**課題**: ショウジョウバエのダニ退治についての文章から、「150 から 200 メッシュ程度のものを10cm」で始まり「埋め込むのにちょうどよいのですが、なければミクロスパーテルでもよいでしょう。」で終わる部分を、両端の語句も含めて一字一句違えずに書き写してください。

464-01名古屋市千種区名古屋大学理学部生物学科動物第2講座
TEL 052-789-5039  FAX 052-789-2511


ダニとの戦い

最上 要


 ショウジョウバエを使って研究している時に困ることとして、ダニの問題がありま
す。ハエにつくダニはヒトには寄生しませんので、汚染する可能性が高いのは野外か
らハエを取ってきたり、他の研究室からハエを分けてもらったりする時です。ダニは
小さいので普通のスポンジ栓程度は通り抜けてしまい、気がつかないでいると研究室
中のストックに感染してしまいます。ダニがいるとハエが弱くなりますし、またハエ
の遺伝子をクローニングしたつもりが実はダニの遺伝子だった、なんてことになって
は目もあてられません。ダニ退治の方法は昔からいろいろと開発されていますが、こ
こでは我々の研究室で行っている卵洗いによる方法をご紹介しましょう。 まず必要
な道具と薬品は以下のとおりです。

1. ハエに産卵させ、卵を集めるための道具一式。
これには各研究室ごとにいろいろな工夫があることでしょう。我々はスライドグラ
ス、ナイロンメッシュ、グレープジュース入りの寒天、50 ml のプラスチック遠心管
(コーニング)、スポンジ栓を使います。

2. 集めた卵を入れるステンレスメッシュ。
150 から 200 メッシュ程度のものを10cm 角に切り、まん中を直径 3cm 程度へこ
ませたもの。

3. シャーレ。

4. ピンセット。

5. コマゴメピペット。

6. 実体顕微鏡。

7. 卵を集めてエサに埋め込むためのヘラ。我々は歯医者さんや電子顕微鏡屋さんの
使うワックススパーテルを流用しています。先端のとがり具合が、卵を集めてエサに
埋め込むのにちょうどよいのですが、なければミクロスパーテルでもよいでしょう。

8. 洗ビン。

9. クレゾール石鹸液。

10. 次亜塩素酸ナトリウム溶液。

11. 蒸留水。

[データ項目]
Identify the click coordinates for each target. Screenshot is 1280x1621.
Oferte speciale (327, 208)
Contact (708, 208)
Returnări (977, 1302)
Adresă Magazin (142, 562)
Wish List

**解答欄**:
150 から 200 メッシュ程度のものを10cm 角に切り、まん中を直径 3cm 程度へこ
ませたもの。

3. シャーレ。

4. ピンセット。

5. コマゴメピペット。

6. 実体顕微鏡。

7. 卵を集めてエサに埋め込むためのヘラ。我々は歯医者さんや電子顕微鏡屋さんの
使うワックススパーテルを流用しています。先端のとがり具合が、卵を集めてエサに
埋め込むのにちょうどよいのですが、なければミクロスパーテルでもよいでしょう。